Analysis, meaning and summary of Anne Sexton's poem Briar Rose (Sleeping Beauty)

8 Comments

  1. haley says:

    This poem is definitely about sexual abuse in that she says her dad stoops over her drunkenly and she screams Daddy Daddy! and at the begining where it says “come be my snooky.” She frequently refers to a “voyage” in her poems. ex: Wanting to Die. where she refers to her “voyage” as her life. She says that in this poem that seh is afraid of sleep and that if she is to sleep she would only sleep with some knock out drugs and never in the prince’s presence. Sleep must take her unaware. “There was a theft” is a great quote in which it implies that he stole something from her. Her virginity. She was also passed around hand tohand. She was forced Forward. This is deifinitely not a fairytale rewrite but perhaps a parralel to either her or someone she knew or didn’t know. Although, there are biographies on the internet and in books that say that her father was an alcoholic and constantly felt as if she’d be abandoned. She mentions this in her poem. “I was abandoned.” That may also refer to her “nana” who had a breakdown and was hospitalized and traumatized her. however, she may also be referring to her husband taking on the same behaviors as her father. As she became a celebrity, her husband began to beat her more and more. This led her to another breakdown.

  2. Richard Brodie says:

    This kind of writing is what I like to call prosetry. The only thing that distinguishes it from prose is being divided up into short lines. If you’d like to see a rare modern example of real poetry, about Briar Rose, visit ellinanderson.com and read “The Two Pining Bachelors”.

  3. Georgia says:

    I love this poem and it imspired my group to produce a play on sleeping beauty called “sleeping beauty’ nightmare” which we used for our A level exam!…it also made me to look into more of her poems and i love them!…

  4. Maggie says:

    It is about her father,there is no fairytalein this story. Her father was a drunk nad alcoholicand she would hang with her Great Aunt to get away.

  5. Gina says:

    This poem is more than a fairy tale re-write. The poem is not about Sleeping Beauty (Briar Rose.)The use of that story is crafted as a metaphor. This poem is about the author, Anne Sexton. It is a graphic and tragic account of the sexual abuse she suffered at the hands of her father. The entire poem dipicts the horror she experienced as a helpless child beneath his hand and expresses the horror she continued to experience as an adult dealing with the memory of that abuse.

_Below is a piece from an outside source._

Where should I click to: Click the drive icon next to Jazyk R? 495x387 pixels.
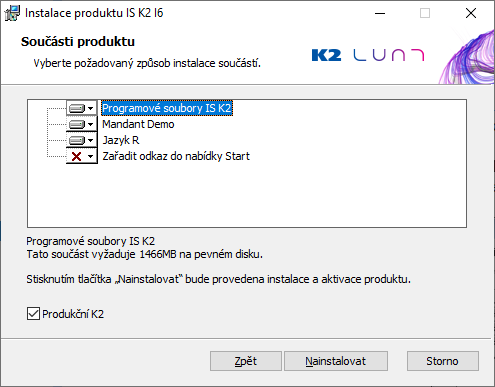[77, 140]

    Look past the story you know so well and picture the scenes in your mind that the author has so graphically crafted; you will SEE nothing resembling a fairy tale here.

  6. chelsea says:

    yea so i basically think both of you reviewist are wrong her anne sextons father abused her and most of this is about that 12 plates and one with long fingers and biting the hem of my gown yea thats abuse and screaming daddy daddy its about her

  7. Mehri Black says:

    I agree with the last reviewist. This poem shows an insight to Slepping Beauty’s story more so than any book written about her than I have read myself.

  8. Ken Nwosu says:

    This was a great poem. A great understanding of the story of Sleeping Beauty. A lovely poetic retelling.